# Notes - Machine Learning MT23, Neural networks

### Flashcards

What are the components of an artificial neuron / unit, and how are these components combined to find the output given an input $\pmb x \in \mathbb R^D$?

- Activation function: $f : \mathbb R \to \mathbb R$
- Weights: $\pmb w \in \mathbb R^D$
- Bias: $b \in \mathbb R$

Then output is given by

\[f(b + \pmb w^T \pmb x)\]Suppose we have the $i$-th artificial neuron in layer $l$ with

- Activation function: $f : \mathbb R \to \mathbb R$
- Weights: $\pmb w _ i^l = (w _ {i1}^l, w _ {i2}^l, \ldots, w _ {in _ {l-1}\,}^l) \in \mathbb R^D$
- Bias: $b^l _ i \in \mathbb R$
- Number of units in previous layer: $n _ {l-1}$

Can you define the pre-activation $z _ i^l$ and the activation $a _ i^l$, given the activations in the previous layer $\pmb a^{l-1}$, and draw a picture to represent this?

The picture should be a directed graph.

What is a multiliayer perceptron, and why is this name misleading?

Any neural network with more than one layer, and the units do not have to be perceptrons.

Suppose we have a 3 layer neural network. If

- $\pmb z^l$ denotes the pre-activations for each unit in layer $l$
- $\pmb a^l$ denotes the activations for each unit in layer $l$
- $n^l$ denotes the number of units in layer $l$
- $\pmb W^l$ is the $n _ l \times n _ {l-1}$ matrix with rows consisting of weights of for each unit
- $\tanh$ is the activation function

Can you give a formula for $\pmb y$, the final output of the neural network, given input $\pmb x$ (i.e. the “forward equations” in this case)?

Suppose:

- $\pmb z^l$ denotes the pre-activation at layer $l$
- $\pmb W^l$ denotes the weights at layer $l$
- $\pmb b^l$ denotes the bias at layer $l$
- $f$ denotes the activation function

Can you state the forward equations in order?

Suppose:

- $\pmb z^l$ denotes the pre-activation at layer $l$
- $\pmb W^l$ denotes the weights at layer $l$
- $\pmb b^l$ denotes the bias at layer $l$
- $f$ denotes the activation function
- $\ell (\pmb x _ i, y _ i)$ denotes the loss function

Furthermore, we have the forward equations

\[\begin{aligned}
&\pmb z^l = \pmb W^l \pmb a^{l-1} + \pmb b^l \\\\
&\pmb a^l = f(\pmb z^l)

● Work instructions
**a.** In the neural network notes, why is the name "multilayer perceptron" misleading?
**b.** Reproduce the neural network notes from "Then output is" up to and including "a directed graph.".

● Source excerpt
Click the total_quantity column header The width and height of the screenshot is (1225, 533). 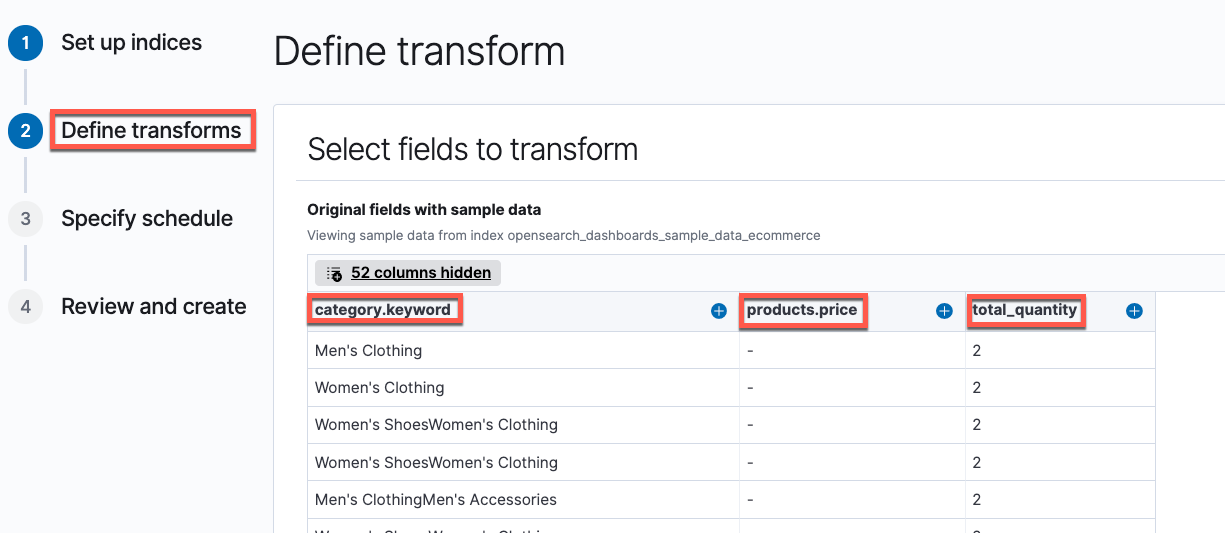1024,310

● Results of the exercise
**a.** The units do not have to be perceptrons.

**b.**
Then output is given by

\[f(b + \pmb w^T \pmb x)\]Suppose we have the $i$-th artificial neuron in layer $l$ with

- Activation function: $f : \mathbb R \to \mathbb R$
- Weights: $\pmb w _ i^l = (w _ {i1}^l, w _ {i2}^l, \ldots, w _ {in _ {l-1}\,}^l) \in \mathbb R^D$
- Bias: $b^l _ i \in \mathbb R$
- Number of units in previous layer: $n _ {l-1}$

Can you define the pre-activation $z _ i^l$ and the activation $a _ i^l$, given the activations in the previous layer $\pmb a^{l-1}$, and draw a picture to represent this?

The picture should be a directed graph.